** What to do **
Rewrite the entries below, replacing "Locate an element on the screen" with "Find an element on the screen" everywhere it occurs and leaving everything else the same.

## BEGIN Material for this task

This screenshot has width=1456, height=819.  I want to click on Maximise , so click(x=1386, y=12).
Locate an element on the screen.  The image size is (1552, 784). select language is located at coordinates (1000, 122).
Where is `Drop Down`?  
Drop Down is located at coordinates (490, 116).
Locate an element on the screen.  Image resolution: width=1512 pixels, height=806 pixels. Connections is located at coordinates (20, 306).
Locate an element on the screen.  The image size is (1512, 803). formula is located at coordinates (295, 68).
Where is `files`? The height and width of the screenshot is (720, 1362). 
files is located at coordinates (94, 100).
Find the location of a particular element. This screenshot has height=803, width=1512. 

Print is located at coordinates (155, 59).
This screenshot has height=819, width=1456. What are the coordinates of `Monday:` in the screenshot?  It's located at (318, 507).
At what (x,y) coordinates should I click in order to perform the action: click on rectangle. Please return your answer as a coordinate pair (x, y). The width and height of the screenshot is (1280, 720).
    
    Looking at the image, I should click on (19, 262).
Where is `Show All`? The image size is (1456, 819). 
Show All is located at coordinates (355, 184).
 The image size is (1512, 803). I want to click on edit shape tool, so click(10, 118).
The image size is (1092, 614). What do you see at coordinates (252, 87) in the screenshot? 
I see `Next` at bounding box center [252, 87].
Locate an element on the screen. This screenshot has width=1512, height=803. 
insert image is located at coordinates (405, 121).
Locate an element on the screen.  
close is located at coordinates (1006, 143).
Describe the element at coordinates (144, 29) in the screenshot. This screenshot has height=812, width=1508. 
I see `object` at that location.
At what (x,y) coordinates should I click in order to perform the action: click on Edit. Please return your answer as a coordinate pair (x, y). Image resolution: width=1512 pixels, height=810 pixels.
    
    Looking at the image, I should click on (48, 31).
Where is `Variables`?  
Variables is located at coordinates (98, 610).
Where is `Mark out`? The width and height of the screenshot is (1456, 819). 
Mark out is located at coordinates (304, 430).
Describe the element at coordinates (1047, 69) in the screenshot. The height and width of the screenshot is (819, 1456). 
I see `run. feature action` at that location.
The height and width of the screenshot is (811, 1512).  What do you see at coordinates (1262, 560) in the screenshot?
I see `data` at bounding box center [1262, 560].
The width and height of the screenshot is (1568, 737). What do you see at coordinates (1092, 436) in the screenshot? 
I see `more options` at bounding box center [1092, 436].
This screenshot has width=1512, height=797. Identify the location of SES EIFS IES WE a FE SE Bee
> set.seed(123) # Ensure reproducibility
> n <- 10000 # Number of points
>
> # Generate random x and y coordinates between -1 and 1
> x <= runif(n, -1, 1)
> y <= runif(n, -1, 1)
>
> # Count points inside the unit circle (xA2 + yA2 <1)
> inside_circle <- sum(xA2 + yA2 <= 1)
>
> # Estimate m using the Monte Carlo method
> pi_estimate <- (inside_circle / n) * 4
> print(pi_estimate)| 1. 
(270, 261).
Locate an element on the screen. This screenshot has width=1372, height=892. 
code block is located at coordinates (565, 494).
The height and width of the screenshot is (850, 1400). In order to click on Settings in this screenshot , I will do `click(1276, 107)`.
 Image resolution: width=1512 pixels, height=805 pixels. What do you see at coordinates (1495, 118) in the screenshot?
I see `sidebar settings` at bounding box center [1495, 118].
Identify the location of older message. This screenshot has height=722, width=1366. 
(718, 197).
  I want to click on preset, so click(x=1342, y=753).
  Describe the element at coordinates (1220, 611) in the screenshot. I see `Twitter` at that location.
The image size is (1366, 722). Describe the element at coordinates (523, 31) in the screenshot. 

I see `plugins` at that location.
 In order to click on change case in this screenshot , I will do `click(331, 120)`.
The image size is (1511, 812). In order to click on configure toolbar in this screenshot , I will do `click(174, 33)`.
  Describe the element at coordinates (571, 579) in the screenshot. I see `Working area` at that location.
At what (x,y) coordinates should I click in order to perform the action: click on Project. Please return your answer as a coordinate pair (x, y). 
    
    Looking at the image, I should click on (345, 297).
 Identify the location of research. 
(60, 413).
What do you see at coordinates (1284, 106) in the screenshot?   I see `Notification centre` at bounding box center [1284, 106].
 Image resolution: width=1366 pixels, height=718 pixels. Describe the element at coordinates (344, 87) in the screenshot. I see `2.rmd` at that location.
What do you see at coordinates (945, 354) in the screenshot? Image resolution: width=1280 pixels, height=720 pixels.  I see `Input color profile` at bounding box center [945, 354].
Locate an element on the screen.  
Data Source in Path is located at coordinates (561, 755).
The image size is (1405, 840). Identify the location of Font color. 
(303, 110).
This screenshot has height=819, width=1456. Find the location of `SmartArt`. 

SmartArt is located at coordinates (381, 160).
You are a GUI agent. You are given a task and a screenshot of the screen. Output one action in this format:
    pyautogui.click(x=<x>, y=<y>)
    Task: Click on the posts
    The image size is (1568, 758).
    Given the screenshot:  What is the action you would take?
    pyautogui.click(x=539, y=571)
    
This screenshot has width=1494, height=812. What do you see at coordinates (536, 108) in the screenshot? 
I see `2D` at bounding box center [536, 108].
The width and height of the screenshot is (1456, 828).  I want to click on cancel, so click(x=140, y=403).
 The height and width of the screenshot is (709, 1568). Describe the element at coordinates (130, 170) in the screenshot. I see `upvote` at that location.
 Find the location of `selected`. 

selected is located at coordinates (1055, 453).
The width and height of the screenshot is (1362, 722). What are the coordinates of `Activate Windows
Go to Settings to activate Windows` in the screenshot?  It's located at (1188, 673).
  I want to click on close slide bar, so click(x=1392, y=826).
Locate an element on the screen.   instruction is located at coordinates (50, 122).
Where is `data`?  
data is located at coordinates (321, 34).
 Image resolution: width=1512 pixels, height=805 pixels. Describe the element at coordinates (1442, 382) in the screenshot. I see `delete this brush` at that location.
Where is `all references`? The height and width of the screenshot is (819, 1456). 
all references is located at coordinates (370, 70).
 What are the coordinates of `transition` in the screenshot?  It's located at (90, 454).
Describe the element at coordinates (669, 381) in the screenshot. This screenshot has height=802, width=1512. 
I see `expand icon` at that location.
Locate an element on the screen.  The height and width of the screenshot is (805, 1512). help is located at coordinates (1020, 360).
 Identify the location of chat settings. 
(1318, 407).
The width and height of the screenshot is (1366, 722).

## END Material for this task

** Task response **
This screenshot has width=1456, height=819.  I want to click on Maximise , so click(x=1386, y=12).
Find an element on the screen.  The image size is (1552, 784). select language is located at coordinates (1000, 122).
Where is `Drop Down`?  
Drop Down is located at coordinates (490, 116).
Find an element on the screen.  Image resolution: width=1512 pixels, height=806 pixels. Connections is located at coordinates (20, 306).
Find an element on the screen.  The image size is (1512, 803). formula is located at coordinates (295, 68).
Where is `files`? The height and width of the screenshot is (720, 1362). 
files is located at coordinates (94, 100).
Find the location of a particular element. This screenshot has height=803, width=1512. 

Print is located at coordinates (155, 59).
This screenshot has height=819, width=1456. What are the coordinates of `Monday:` in the screenshot?  It's located at (318, 507).
At what (x,y) coordinates should I click in order to perform the action: click on rectangle. Please return your answer as a coordinate pair (x, y). The width and height of the screenshot is (1280, 720).
    
    Looking at the image, I should click on (19, 262).
Where is `Show All`? The image size is (1456, 819). 
Show All is located at coordinates (355, 184).
 The image size is (1512, 803). I want to click on edit shape tool, so click(10, 118).
The image size is (1092, 614). What do you see at coordinates (252, 87) in the screenshot? 
I see `Next` at bounding box center [252, 87].
Find an element on the screen. This screenshot has width=1512, height=803. 
insert image is located at coordinates (405, 121).
Find an element on the screen.  
close is located at coordinates (1006, 143).
Describe the element at coordinates (144, 29) in the screenshot. This screenshot has height=812, width=1508. 
I see `object` at that location.
At what (x,y) coordinates should I click in order to perform the action: click on Edit. Please return your answer as a coordinate pair (x, y). Image resolution: width=1512 pixels, height=810 pixels.
    
    Looking at the image, I should click on (48, 31).
Where is `Variables`?  
Variables is located at coordinates (98, 610).
Where is `Mark out`? The width and height of the screenshot is (1456, 819). 
Mark out is located at coordinates (304, 430).
Describe the element at coordinates (1047, 69) in the screenshot. The height and width of the screenshot is (819, 1456). 
I see `run. feature action` at that location.
The height and width of the screenshot is (811, 1512).  What do you see at coordinates (1262, 560) in the screenshot?
I see `data` at bounding box center [1262, 560].
The width and height of the screenshot is (1568, 737). What do you see at coordinates (1092, 436) in the screenshot? 
I see `more options` at bounding box center [1092, 436].
This screenshot has width=1512, height=797. Identify the location of SES EIFS IES WE a FE SE Bee
> set.seed(123) # Ensure reproducibility
> n <- 10000 # Number of points
>
> # Generate random x and y coordinates between -1 and 1
> x <= runif(n, -1, 1)
> y <= runif(n, -1, 1)
>
> # Count points inside the unit circle (xA2 + yA2 <1)
> inside_circle <- sum(xA2 + yA2 <= 1)
>
> # Estimate m using the Monte Carlo method
> pi_estimate <- (inside_circle / n) * 4
> print(pi_estimate)| 1. 
(270, 261).
Find an element on the screen. This screenshot has width=1372, height=892. 
code block is located at coordinates (565, 494).
The height and width of the screenshot is (850, 1400). In order to click on Settings in this screenshot , I will do `click(1276, 107)`.
 Image resolution: width=1512 pixels, height=805 pixels. What do you see at coordinates (1495, 118) in the screenshot?
I see `sidebar settings` at bounding box center [1495, 118].
Identify the location of older message. This screenshot has height=722, width=1366. 
(718, 197).
  I want to click on preset, so click(x=1342, y=753).
  Describe the element at coordinates (1220, 611) in the screenshot. I see `Twitter` at that location.
The image size is (1366, 722). Describe the element at coordinates (523, 31) in the screenshot. 

I see `plugins` at that location.
 In order to click on change case in this screenshot , I will do `click(331, 120)`.
The image size is (1511, 812). In order to click on configure toolbar in this screenshot , I will do `click(174, 33)`.
  Describe the element at coordinates (571, 579) in the screenshot. I see `Working area` at that location.
At what (x,y) coordinates should I click in order to perform the action: click on Project. Please return your answer as a coordinate pair (x, y). 
    
    Looking at the image, I should click on (345, 297).
 Identify the location of research. 
(60, 413).
What do you see at coordinates (1284, 106) in the screenshot?   I see `Notification centre` at bounding box center [1284, 106].
 Image resolution: width=1366 pixels, height=718 pixels. Describe the element at coordinates (344, 87) in the screenshot. I see `2.rmd` at that location.
What do you see at coordinates (945, 354) in the screenshot? Image resolution: width=1280 pixels, height=720 pixels.  I see `Input color profile` at bounding box center [945, 354].
Find an element on the screen.  
Data Source in Path is located at coordinates (561, 755).
The image size is (1405, 840). Identify the location of Font color. 
(303, 110).
This screenshot has height=819, width=1456. Find the location of `SmartArt`. 

SmartArt is located at coordinates (381, 160).
You are a GUI agent. You are given a task and a screenshot of the screen. Output one action in this format:
    pyautogui.click(x=<x>, y=<y>)
    Task: Click on the posts
    The image size is (1568, 758).
    Given the screenshot:  What is the action you would take?
    pyautogui.click(x=539, y=571)
    
This screenshot has width=1494, height=812. What do you see at coordinates (536, 108) in the screenshot? 
I see `2D` at bounding box center [536, 108].
The width and height of the screenshot is (1456, 828).  I want to click on cancel, so click(x=140, y=403).
 The height and width of the screenshot is (709, 1568). Describe the element at coordinates (130, 170) in the screenshot. I see `upvote` at that location.
 Find the location of `selected`. 

selected is located at coordinates (1055, 453).
The width and height of the screenshot is (1362, 722). What are the coordinates of `Activate Windows
Go to Settings to activate Windows` in the screenshot?  It's located at (1188, 673).
  I want to click on close slide bar, so click(x=1392, y=826).
Find an element on the screen.   instruction is located at coordinates (50, 122).
Where is `data`?  
data is located at coordinates (321, 34).
 Image resolution: width=1512 pixels, height=805 pixels. Describe the element at coordinates (1442, 382) in the screenshot. I see `delete this brush` at that location.
Where is `all references`? The height and width of the screenshot is (819, 1456). 
all references is located at coordinates (370, 70).
 What are the coordinates of `transition` in the screenshot?  It's located at (90, 454).
Describe the element at coordinates (669, 381) in the screenshot. This screenshot has height=802, width=1512. 
I see `expand icon` at that location.
Find an element on the screen.  The height and width of the screenshot is (805, 1512). help is located at coordinates (1020, 360).
 Identify the location of chat settings. 
(1318, 407).
The width and height of the screenshot is (1366, 722).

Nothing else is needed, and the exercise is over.